Portugal perdeu o Euro

Notícias Magazine

Sou jornalista de imprensa, tenho preferência pela caligrafia, todos os dias sujo os dedos a folhear jornais. E admito que tenho uma tendência para privilegiar a escrita, porque esse é o meu privilégio dos dias todos. Mas também sei que, na corrida pela cobertura do que se passa num relvado, a televisão leva sempre vantagem. O ecrã oferece-nos em direto os jogos, os triunfos e os fracassos, os deuses e os demónios. A televisão é o primeiro filtro da nossa euforia e da nossa frustração. Estamos mais atentos ao que se passa no ecrã. E o ecrã tem, de tempos a tempos, um mês para reinar sobre o mundo.

Portugal ganhou o Euro com contornos de uma grande obra literária. Houve promessas e batalhas, houve heróis a caírem e outros a levantarem-se, houve borboletas e um tsunami. E eu ouvi a odisseia na rádio, vi os jornais escreverem tanta beleza, mas vi a televisão estatelar-se no chão. A cobertura das televisões portuguesas foi uma desilusão. Só não digo que foi uma vergonha pelos jornalistas que se esforçaram por nos salvar o tédio. Havia, por exemplo, um sopro de beleza nas Crónicas do Euro da RTP, havia reportagens pertinentes no Portugal Allez da SIC. Mas foram as exceções. Quase tudo o resto obedecia a uma fórmula gasta, irrelevante e aborrecida.

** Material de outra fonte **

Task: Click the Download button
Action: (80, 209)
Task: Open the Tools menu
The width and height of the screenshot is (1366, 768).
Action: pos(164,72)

Portugal perdeu o Euro, não o viu porque a televisão não o mostrou. A história dos nossos adversários nunca foi contada, nada se sabia dos demais, o que nos era dado a ver era o que já sabíamos. E é claro que o nosso centro de interesse são os nossos rapazes, os nossos adeptos, a nossa história. Nós vimos Portugal no Euro, sim, mas perdemos o Euro na televisão. As televisões só perceberam que havia uma epopeia islandesa, o nosso primeiro adversário, quando os outros países nos disseram. Só olhámos para a incrível história de Gales porque nos cruzámos com eles. Mas da Albânia nada, da Irlanda do Norte silêncio, da queda de Espanha pouco. E foram, todas, histórias magníficas.

Nos dias em que se fala da morte dos jornais e na rouquidão da rádio, eu proclamo o contrário. É que, no papel ou no online, o DN e o JN contaram-nos essas histórias e foram procurar o olhar dos emigrantes menos previsíveis. A Notícias Magazine contou a história dos islandeses antes de toda a gente. O Expresso e a Visão tiveram crónicas de antologia, até um conto diário de pura literatura que saiu dos dedos do escritor Jorge Araújo. O Público lembrou-nos os hinos históricos do futebol. O Correio da Manhã esclareceu-nos de onde vinha o aplauso dos vikings. A Renascença empenhou-se nos gráficos, a Antena 1 e a TSF excelentes no contexto e nos relatos, o Observador com belas histórias à margem. Com as redes sociais, fomos felizmente recebendo tudo de toda a gente, e também do jornalismo estrangeiro.

Nos ecrãs portugueses, no entanto, o centro deste Euro foi um microfone atirado para um lago. Foram comentadores comprometidos com clubes passarem horas a fio a discutir o sexo dos anjos, foi Rui Costa e Deco em estúdio a terem de se calar para escutarem longas explicações técnicas de jornalistas. Foi andar por França a dar voz à mesma figura todos os dias, mesmo que a figura fosse uma pessoa diferente. Foi percorrer o país para ver a portugalidade em cada esquina e só olhar para o centro da praça. A televisão portuguesa – que está repleta de repórteres magníficos, que nada devem a nenhum país do mundo – perdeu o Euro, perdeu a epopeia literária, a comédia e a tragédia de tudo isto. Felizmente a Seleção ganhou-o.